After setting up the executive team last year, the fund is starting to recruit lower down the career ladder. Last year hired Uche Orji, a former managing director at UBS in New York, as CEO, ex-Barclays operation risk head, Stella Ojekwe-Onyejeli, as chief risk officer, Tom Northover as an in-house economist, and Aminu Umar-Sadiq, formerly a London-based SocGen M&A associate, as a portfolio manager, and is still looking to recruit.

It’s currently searching internationally for a senior analyst, offering a six-figure salary to anyone suitable to take up the position. The catch, of course, is that you’ll have to move to Nigeria, so its preference is to lure Nigerian nationals with experience of working for multinational firms in developed financial centres, but is willing to consider any nationality.

With assets under management of $1bn, the Nigerian Sovereign Investment Authority is third-largest in sub-Saharan Africa, behind the $6.9bn Botswana and $5bn Angola SWFs, but still pales in comparison to oil wealth funds like the $600bn plus-sized Abu Dhabi Investment Authority (ADIA) and Norway’s oil fund.

And while ADIA employs over 1,400 people, the number of staff at NSIA is still small – it has just 5-8 employees, but is beginning to expand. While SWFs have been accused of feeling decidedly like the fusty public sector, with internal politics and a feeling of diminished individual responsibility, the small cadre of investment bankers at the Nigerian fund suggests there will be a more dynamic feel.

Orji told Ventures Africa magazine that he would “actually encourage friction in my team, I encourage people to speak their minds. I will fire you if you’re a ‘yes man’, because you’re not adding any value. If all you do is say yes to what I say then you’re really not helping. You must have your own opinion”.

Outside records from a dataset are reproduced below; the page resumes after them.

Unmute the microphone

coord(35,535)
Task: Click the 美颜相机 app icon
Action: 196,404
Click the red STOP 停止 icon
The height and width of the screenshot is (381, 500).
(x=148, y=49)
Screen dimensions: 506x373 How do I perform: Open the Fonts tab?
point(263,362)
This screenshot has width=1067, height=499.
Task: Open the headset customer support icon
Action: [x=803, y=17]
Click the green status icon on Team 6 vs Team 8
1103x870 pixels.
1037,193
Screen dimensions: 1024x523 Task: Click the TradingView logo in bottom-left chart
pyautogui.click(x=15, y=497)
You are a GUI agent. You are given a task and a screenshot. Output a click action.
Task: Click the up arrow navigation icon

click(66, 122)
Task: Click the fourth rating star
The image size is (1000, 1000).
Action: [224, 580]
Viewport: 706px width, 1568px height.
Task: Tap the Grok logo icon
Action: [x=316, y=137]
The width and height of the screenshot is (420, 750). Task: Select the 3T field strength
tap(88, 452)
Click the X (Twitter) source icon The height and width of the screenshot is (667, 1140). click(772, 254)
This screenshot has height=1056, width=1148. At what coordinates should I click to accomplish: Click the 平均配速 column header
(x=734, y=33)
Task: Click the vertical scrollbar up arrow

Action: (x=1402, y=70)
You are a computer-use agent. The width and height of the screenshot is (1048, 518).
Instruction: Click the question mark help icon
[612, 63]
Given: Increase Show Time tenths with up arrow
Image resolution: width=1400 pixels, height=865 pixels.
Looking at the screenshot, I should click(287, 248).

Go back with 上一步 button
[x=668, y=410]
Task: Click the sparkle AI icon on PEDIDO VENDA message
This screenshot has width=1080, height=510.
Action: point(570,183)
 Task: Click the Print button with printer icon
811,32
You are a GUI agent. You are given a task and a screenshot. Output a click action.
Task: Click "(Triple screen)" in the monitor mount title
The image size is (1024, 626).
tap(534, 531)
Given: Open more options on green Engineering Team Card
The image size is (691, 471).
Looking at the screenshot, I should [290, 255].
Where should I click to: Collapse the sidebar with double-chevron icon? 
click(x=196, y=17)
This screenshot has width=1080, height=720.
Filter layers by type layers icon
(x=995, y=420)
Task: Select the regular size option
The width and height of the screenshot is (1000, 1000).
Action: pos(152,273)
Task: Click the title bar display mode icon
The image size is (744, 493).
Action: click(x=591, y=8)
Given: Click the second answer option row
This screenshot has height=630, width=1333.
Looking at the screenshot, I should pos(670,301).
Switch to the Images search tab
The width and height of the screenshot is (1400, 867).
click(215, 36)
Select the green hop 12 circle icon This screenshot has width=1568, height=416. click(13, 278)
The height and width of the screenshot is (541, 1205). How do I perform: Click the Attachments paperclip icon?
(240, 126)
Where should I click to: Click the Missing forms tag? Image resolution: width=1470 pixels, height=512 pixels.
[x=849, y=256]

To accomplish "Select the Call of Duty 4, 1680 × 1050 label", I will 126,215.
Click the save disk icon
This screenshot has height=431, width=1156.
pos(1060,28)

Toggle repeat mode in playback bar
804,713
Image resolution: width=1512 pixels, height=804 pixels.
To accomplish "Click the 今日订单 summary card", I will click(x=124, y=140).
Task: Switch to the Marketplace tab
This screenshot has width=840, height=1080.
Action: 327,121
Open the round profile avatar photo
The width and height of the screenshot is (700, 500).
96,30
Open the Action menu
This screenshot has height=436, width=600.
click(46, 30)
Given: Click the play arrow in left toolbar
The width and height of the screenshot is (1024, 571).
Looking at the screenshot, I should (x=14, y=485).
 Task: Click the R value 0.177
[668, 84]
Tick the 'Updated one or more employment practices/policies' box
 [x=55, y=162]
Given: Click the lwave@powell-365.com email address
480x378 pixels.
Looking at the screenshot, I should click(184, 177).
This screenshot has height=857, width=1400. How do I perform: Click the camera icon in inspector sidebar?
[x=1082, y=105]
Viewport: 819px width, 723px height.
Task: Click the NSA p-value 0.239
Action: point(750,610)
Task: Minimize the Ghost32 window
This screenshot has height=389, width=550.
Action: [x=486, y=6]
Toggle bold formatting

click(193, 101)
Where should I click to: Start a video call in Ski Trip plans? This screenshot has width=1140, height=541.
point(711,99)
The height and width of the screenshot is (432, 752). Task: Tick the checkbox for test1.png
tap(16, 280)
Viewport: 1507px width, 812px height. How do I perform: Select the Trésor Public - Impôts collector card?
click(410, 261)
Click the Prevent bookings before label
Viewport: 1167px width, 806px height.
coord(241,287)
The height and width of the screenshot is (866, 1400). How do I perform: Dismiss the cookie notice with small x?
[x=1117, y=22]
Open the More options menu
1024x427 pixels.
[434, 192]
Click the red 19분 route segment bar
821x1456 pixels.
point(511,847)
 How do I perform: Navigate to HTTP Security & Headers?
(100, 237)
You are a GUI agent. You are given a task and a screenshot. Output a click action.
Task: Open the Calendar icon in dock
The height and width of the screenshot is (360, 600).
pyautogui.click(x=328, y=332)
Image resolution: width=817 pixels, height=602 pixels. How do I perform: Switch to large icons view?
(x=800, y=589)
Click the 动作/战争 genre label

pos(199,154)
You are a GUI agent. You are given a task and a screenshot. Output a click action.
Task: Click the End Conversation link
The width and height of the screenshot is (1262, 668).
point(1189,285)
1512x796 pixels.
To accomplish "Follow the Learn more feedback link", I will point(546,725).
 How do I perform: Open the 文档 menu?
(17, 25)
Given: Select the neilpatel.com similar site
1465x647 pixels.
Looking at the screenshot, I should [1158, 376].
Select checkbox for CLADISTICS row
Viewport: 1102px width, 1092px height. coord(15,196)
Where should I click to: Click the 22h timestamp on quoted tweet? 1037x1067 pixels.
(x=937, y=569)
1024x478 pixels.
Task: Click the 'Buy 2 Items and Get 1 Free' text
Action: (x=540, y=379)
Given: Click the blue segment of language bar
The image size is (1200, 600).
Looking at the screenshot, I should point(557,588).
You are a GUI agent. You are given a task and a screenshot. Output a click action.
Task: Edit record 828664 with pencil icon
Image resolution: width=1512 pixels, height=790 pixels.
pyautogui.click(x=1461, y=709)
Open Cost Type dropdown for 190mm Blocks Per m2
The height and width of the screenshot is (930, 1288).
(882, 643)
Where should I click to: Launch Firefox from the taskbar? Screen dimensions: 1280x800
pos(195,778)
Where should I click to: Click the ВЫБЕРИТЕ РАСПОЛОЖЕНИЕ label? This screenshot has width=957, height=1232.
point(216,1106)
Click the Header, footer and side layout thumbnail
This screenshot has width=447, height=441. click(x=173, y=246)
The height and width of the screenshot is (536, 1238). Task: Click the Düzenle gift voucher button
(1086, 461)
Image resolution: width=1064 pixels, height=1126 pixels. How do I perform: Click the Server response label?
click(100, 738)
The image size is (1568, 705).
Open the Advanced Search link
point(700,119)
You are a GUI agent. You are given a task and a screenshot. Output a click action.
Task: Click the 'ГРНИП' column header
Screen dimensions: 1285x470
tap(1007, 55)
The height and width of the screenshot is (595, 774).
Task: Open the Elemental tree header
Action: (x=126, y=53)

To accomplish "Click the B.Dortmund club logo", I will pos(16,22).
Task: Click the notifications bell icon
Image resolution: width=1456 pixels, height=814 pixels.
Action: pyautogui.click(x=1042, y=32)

NSIA didn’t respond to further requests for information regarding their hiring plans.

In September, the fund made its first ever investment, allocating $200m to UBS, Credit Suisse and Goldman Sachs to manage a fixed income portfolio. It’s also earmarked $10m to help provide funding to agricultural projects through its infrastructure fund and a further $9.92m in the Nigeria Mortgage Refinance Company.

NSIA was created to invest savings made from the country’s budgeted oil prices and the actual market prices. It has the infrastructure fund and the future generations, which invests in equities, fixed income, private equity and real estate. Both account for 32.5% of total holdings.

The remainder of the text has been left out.